Early Fire Detection and Fire Prevention Using Infrared Thermography

Early fire detection using LWIR thermography is accomplished by measuring the surface temperature of the object being monitored. This method enables the detection of heat build-up long before critical temperatures are reached. For this purpose, IR video images recorded with special cameras are electronically processed and analyzed and visually displayed or used to trigger an alarm.
Early fire detection based on this principle has significant system advantages as compared to all other detection and alarm technologies:

Contactless measuring across wide and long distances
LWIR video-based fire detection can be used across wide and long distances of up to several hundred meters. Using LWIR thermography, temperatures can be measured via each individual pixel of a video image.

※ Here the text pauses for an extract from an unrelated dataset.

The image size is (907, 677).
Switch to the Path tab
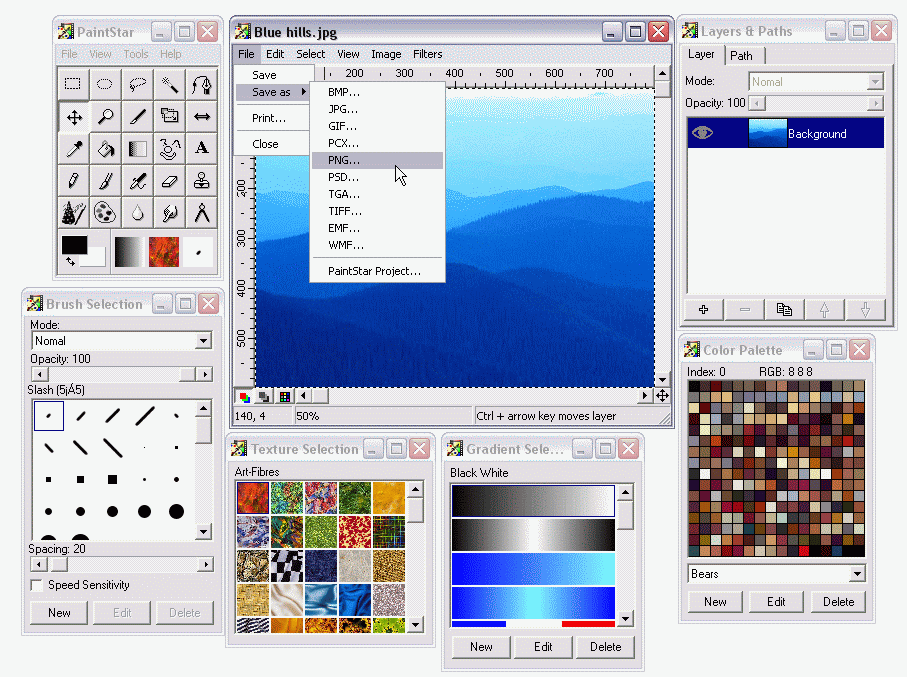tap(743, 55)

With this method, the person viewing the image is provided with a representation of the object, including precise temperature values for every point on its surface.
This information can be used to detect potential fire sources early and to initiate fire prevention measures.

“See through” smoke and fog
Two wavelength ranges of infrared radiation can be used in thermography. In the IR wavelength range (3-5μm), transmission strongly depends on the extent to which the atmosphere is contaminated with airborne particles. Consequently, this wavelength range is not suitable for providing the accuracy needed when measuring temperatures for the early fire detection, despite the availability of cost-efficient sensor technologies. In the LWIR wavelength range from 8-12μm, a large portion of the aerosols, such as fog or smoke that occur in many applications are almost transparent. In contrast to conventional monitoring cameras (CCTV) or the human eye, which both utilize much shorter wavelengths, this allows an LWIR camera to virtually “see through the smoke”. Even across distances of 500m and greater, the signal is not susceptible to any considerable attenuation. Moreover, wavelength fluctuations due to temperature changes do not cause absorption-induced fluctuations in the signal strength that might be mistaken for changes in the actual radiation intensity. As a result, this technology can also be used in environments with high aerosol concentrations and provides valuable support in fighting fires.

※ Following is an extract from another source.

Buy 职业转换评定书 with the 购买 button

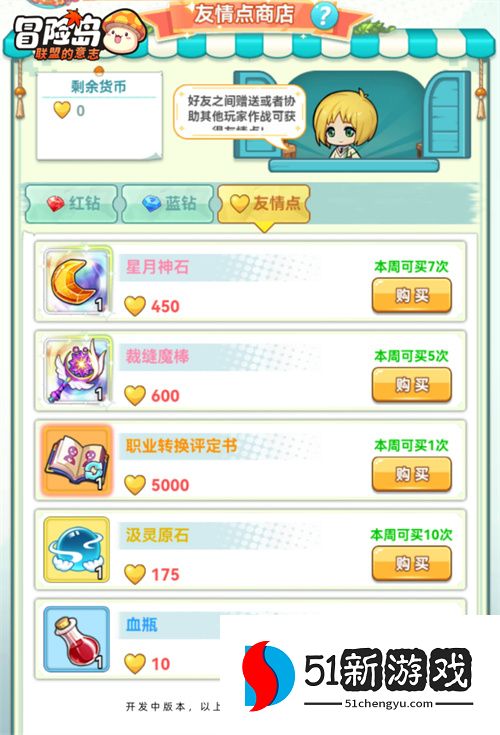[411, 474]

Sensitive, accurate measurements in all temperature ranges
Only the LWIR wavelength range presents optimal conditions for temperature measurement. The temperature measurement ranges can extend from below -20°C to much higher than 1000°C. The temperature can be determined to 1K. Increased or excessively high temperatures can be precisely measured, regardless of the ambient temperature. This provides ideal conditions for the prevention or early detection of fires.

Visualization of temperature values
The invisible LWIR radiation can be made visible using today’s video post processing methods. For this purpose, a color is assigned to every measured temperature value, resulting in a false color image, such as those known from the thermal inspection of facade insulations. “Warm” colors (e.g. red) indicate high temperatures, whereas “cold” (e.g. blue) colors are used for low temperatures. As a result, the distribution of the surface temperatures becomes visual and can be evaluated at a glance to immediately assess the situation.
In order to be able to visualize, in any situation, the relevant temperature range with the limited contrast range of both video technology and the human eye, this method recalculates and reassigns the temperatures and brightness values for every new image. Consequently, the temperature cannot be evaluated based on the video images, and therefore, selected alphanumeric temperature values are displayed in addition.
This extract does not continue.